((
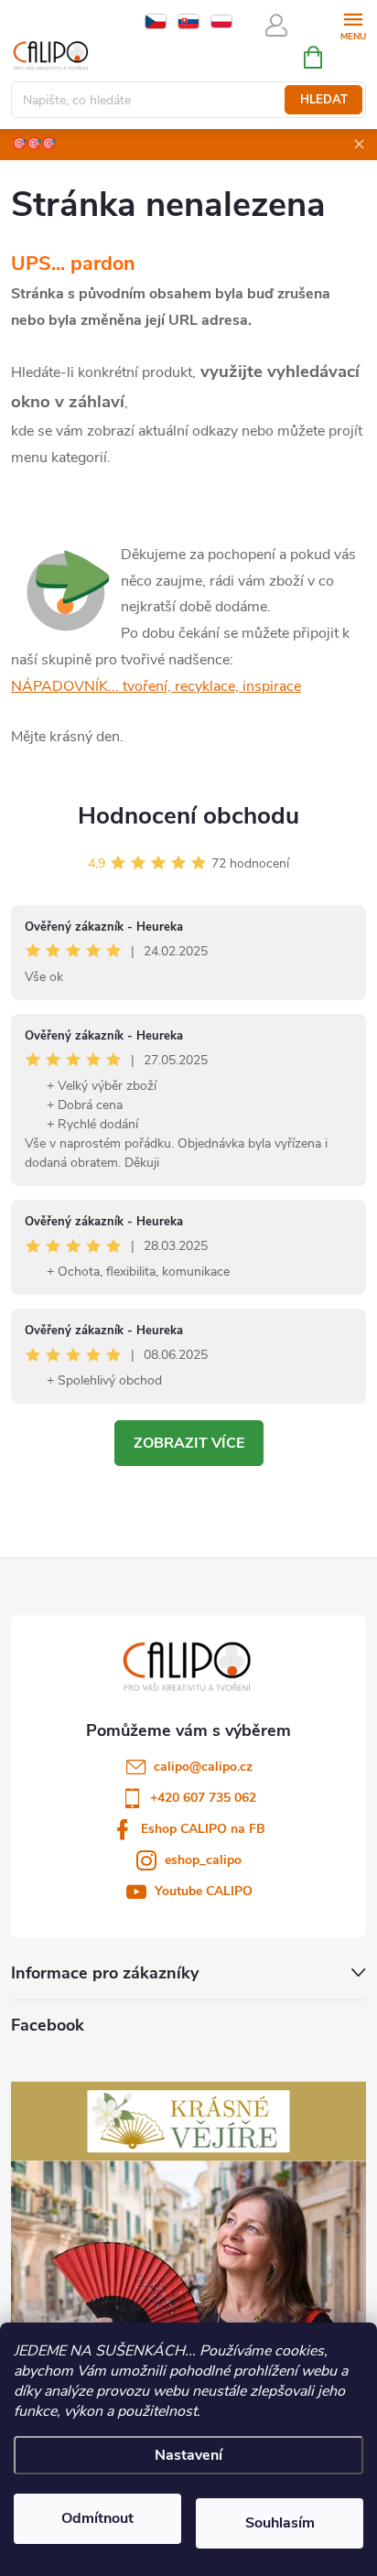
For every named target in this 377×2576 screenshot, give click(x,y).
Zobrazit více (189, 1443)
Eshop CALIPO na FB (203, 1829)
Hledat (324, 100)
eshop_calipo (203, 1860)
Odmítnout (97, 2518)
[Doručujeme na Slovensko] (188, 20)
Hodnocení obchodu (188, 816)
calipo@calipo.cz (203, 1766)
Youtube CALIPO (204, 1891)
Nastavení (188, 2455)
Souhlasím (280, 2523)
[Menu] (353, 24)
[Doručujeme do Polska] (221, 20)
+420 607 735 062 (203, 1797)
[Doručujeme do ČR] (156, 20)
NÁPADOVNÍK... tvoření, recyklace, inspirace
))
> _Task statement_
Among the lines of the listing above, which ones contain the word "Doručujeme"? Show them.

> _Solution below_
[Doručujeme na Slovensko] (188, 20)
[Doručujeme do Polska] (221, 20)
[Doručujeme do ČR] (156, 20)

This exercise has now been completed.